City of Vicksburg seeks state grant for projects, including improvements to Haining Rd. water treatment plant
Published 4:01 pm Friday, September 2, 2022
Vicksburg officials are seeking state funds to help cover the cost of three city projects.
The Board of Mayor and Aldermen at a special meeting Wednesday approved a resolution to apply for a Mississippi Department of Environmental Quality Mississippi Municipality and County Water Infrastructure Grant to assist with the costs of improvements to the water treatment plant on Haining Road, repairs on Iowa Boulevard and to correct a drainage problem on Pemberton Square Boulevard.

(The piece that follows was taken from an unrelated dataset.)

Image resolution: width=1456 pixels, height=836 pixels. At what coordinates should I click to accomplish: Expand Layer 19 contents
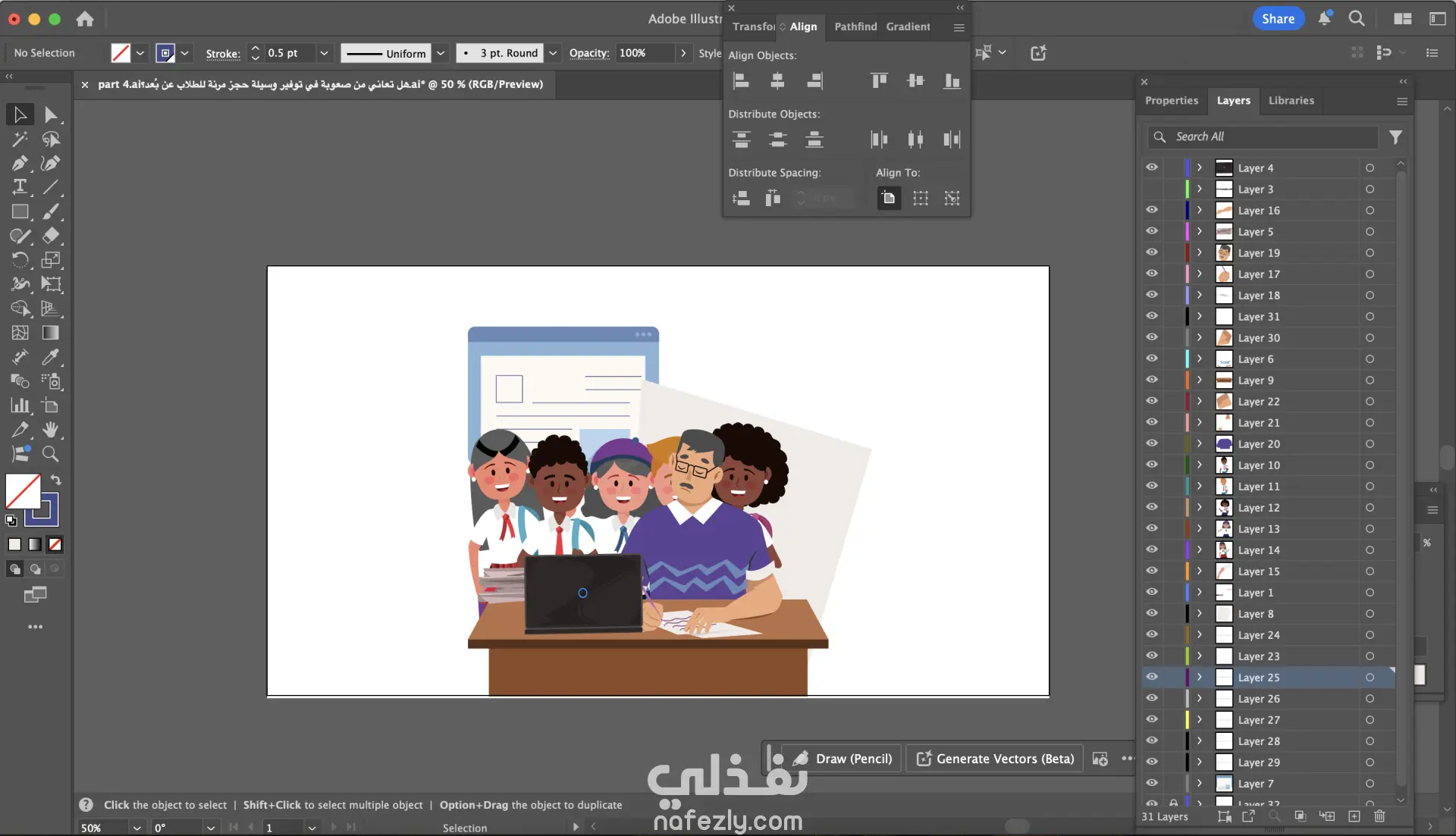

No amount has been requested.
The three projects have been previously discussed by the board.
The board in June approved a $261,600 agreement with a Texas-based engineering company for improvements at the Vicksburg water treatment plant that Mayor George Flaggs Jr. said should improve the plant’s capacity.
According to the proposal from Houston, Texas-based Trilogy Engineering, the project involves installing two parallel lines adjacent to two existing lines between the clarifier and filter; a backwash pump at the plant’s existing location and a new on-site groundwater well installation on the plant property.
The improvements were included in a July 2021 report on the city’s water system. The board hired Trilogy to perform an assessment of the city’s water system after the February 2021 ice storm that shut the system down.
When the report was presented, David Peters, senior project manager for Trilogy, said the plant has the capacity of treating up to 16 million gallons of water per day but the pipes carrying water to the plant’s clarifier, which is used to soften the water during the treatment process by mixing lime during the process, developed deposits and are constricted, reducing the plant’s maximum capacity to 10 or 11 MGD.
Flaggs at the time estimated the cost of the project at $2.1 million and said the improvements would increase the plant’s capacity “to about 21-22 million gallons a day.”
The board has also considered installing a new water tank on plant property.
The Iowa Avenue project involves repairing erosion problems and replacing two drainage culverts that were damaged because of erosion from heavy rains in January and April 2020.
The board on April 10 declared an emergency to repair the almost 40-year-old drainage problem on Pemberton Square Boulevard that goes back to the 1980s when the area was being developed during construction of the then-Pemberton Square Mall.
The problem involves two large drainage pipes connected to a smaller pipe, making it difficult to remove water from the area. Instead, the water backs up, causing a flood and blocking or slowing traffic from the Pemberton Plaza Shopping Center entrance near Goldie’s Express almost to Kroger. The project will replace the smaller pipe.